Réponse apportée en séance publique le 27/10/2011

M. Xavier Bertrand, ministre du travail, de l'emploi et de la santé. Vous venez de nous gratifier d'un bel aveu, monsieur le sénateur ! Vous êtes d'ailleurs si conscient du caractère totalement caricatural de vos propos que, à un certain moment, vous en avez complètement perdu le fil !

M. Didier Boulaud. C'est vous qui l'avez perdu, et depuis longtemps !

M. Xavier Bertrand, ministre. Si vous disiez juste, comment expliqueriez-vous que, depuis le début de l'année, le chômage des jeunes ait reculé de 6 % dans votre département des Côtes-d'Armor ? (Marques de satisfaction sur les travées de l'UMP.) Un tel résultat serait-il possible si la situation de Pôle emploi était à ce point catastrophique ? Je ne le crois pas. Ce résultat, on le doit à l'action menée sur le terrain ainsi qu'aux employeurs qui, dans votre département, donnent du travail aux jeunes !

Depuis le début de l'année, même si la situation n'est pas facile, le chômage des jeunes a légèrement reculé : de 2 %.

Bien sûr, ce progrès reste insuffisant.

M. Jean-Louis Carrère. Vous avez tout raté !

M. Xavier Bertrand, ministre. Mais, si vous n'étiez pas prisonnier d'un réflexe partisan, vous pourriez parfaitement signer la nouvelle feuille de route de Pôle emploi. Comme je l'ai exposé tout à l'heure en réponse à Chantal Jouanno, il s'agit de laisser davantage d'autonomie aux conseillers. Il s'agit, en étant plus réactif et en rendant des services plus précis aux entreprises, de rapprocher, encore mieux qu'aujourd'hui, l'offre et la demande.

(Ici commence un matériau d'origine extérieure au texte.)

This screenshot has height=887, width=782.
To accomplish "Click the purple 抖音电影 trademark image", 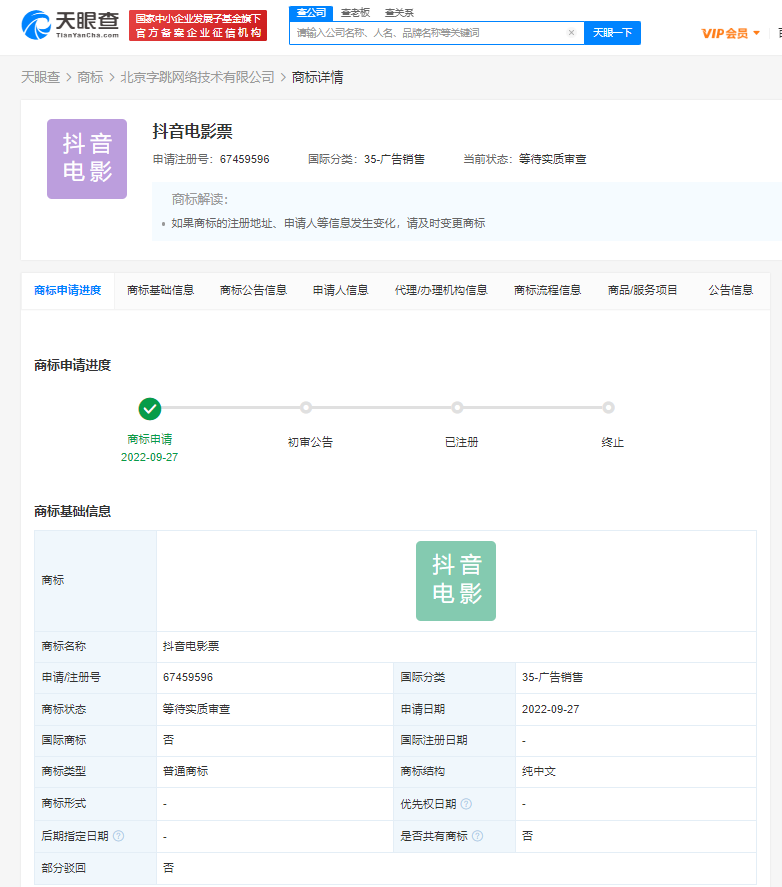I will [87, 159].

M. Didier Boulaud. Ça sent vraiment la fin !

M. Xavier Bertrand, ministre. Si, depuis un an, les offres d'emploi satisfaites ont augmenté de 12 %, croyez-vous que cela soit dû au hasard ? Certainement pas ! C'est le fruit de la nouvelle politique que nous menons, beaucoup plus proche du terrain. Après définition d'une stratégie nationale, des plans d'action sont élaborés dans chacun des 340 bassins d'emploi, au plus près du terrain, dans votre département comme ailleurs.

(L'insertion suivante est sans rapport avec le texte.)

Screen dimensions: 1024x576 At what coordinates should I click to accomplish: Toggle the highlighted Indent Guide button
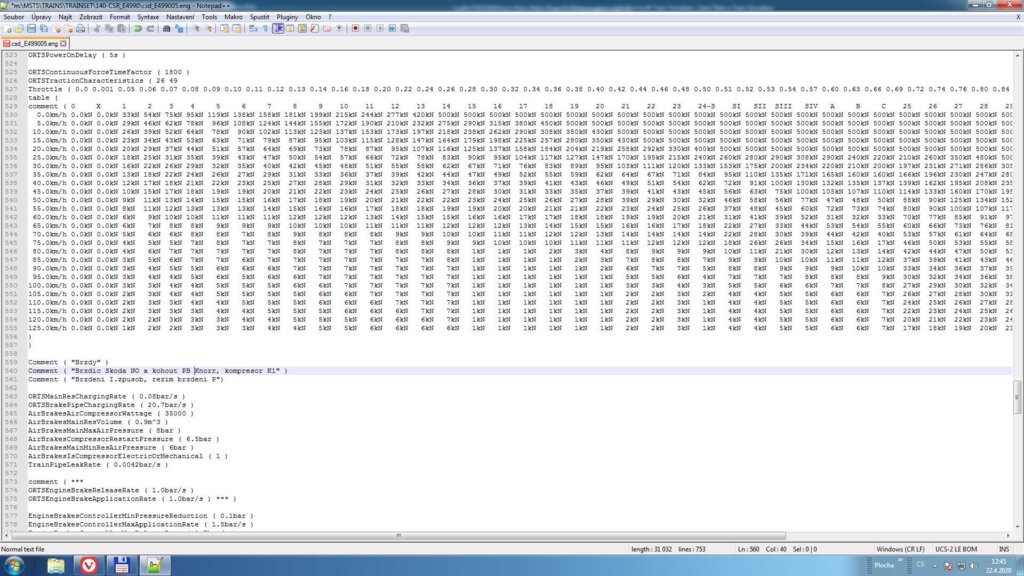tap(278, 29)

Mais jamais vous ne reconnaîtrez ces avancées ! Car, au niveau national, vous avez choisi comme unique registre la critique et la promesse !

Mme Annie David. Et si l'on parlait plutôt de vos promesses non tenues ?

M. Claude Bérit-Débat. Vous êtes devant l'échec de vos propres promesses !

M. Xavier Bertrand, ministre. Mais cela ne fait pas une politique ! Car quelle est la politique de la gauche en la matière ? S'agit-il des emplois-jeunes de Mme Aubry dont M. Hollande ne veut pas ? Ou du contrat de génération de M. Hollande dont Mme Aubry ne veut pas ? Comme elle n'en voulait pas hier, je doute qu'elle en fasse dorénavant la promotion... (Protestations sur les travées du groupe socialiste-EELV. - Applaudissements sur les travées de l'UMP.)

M. Jean-Marc Todeschini. Hors sujet !

M. Xavier Bertrand, ministre. La vérité, c'est que vous n'avez rien à dire sur l'emploi ! En la matière, vous n'avez même aucune promesse à faire ! (Nouveaux applaudissements sur les travées de l'UMP.)

La situation est difficile, nous le savons comme vous, mais ce n'est pas en nous critiquant en permanence que vous gagnerez en crédibilité. On dirait que vous ne savez pas dans quel monde nous vivons, et que vous ne savez pas quelle crise nous affrontons !

Une chose est certaine : entre votre démagogie et notre action, les jeux sont loin d'être faits, monsieur Kerdraon ! (Très bien ! et vifs applaudissements sur les travées de l'UMP, ainsi que sur plusieurs travées de l'UCR.)

M. Didier Boulaud. C'est la méthode Coué ! Vous me faites penser à un socialiste en 1992 !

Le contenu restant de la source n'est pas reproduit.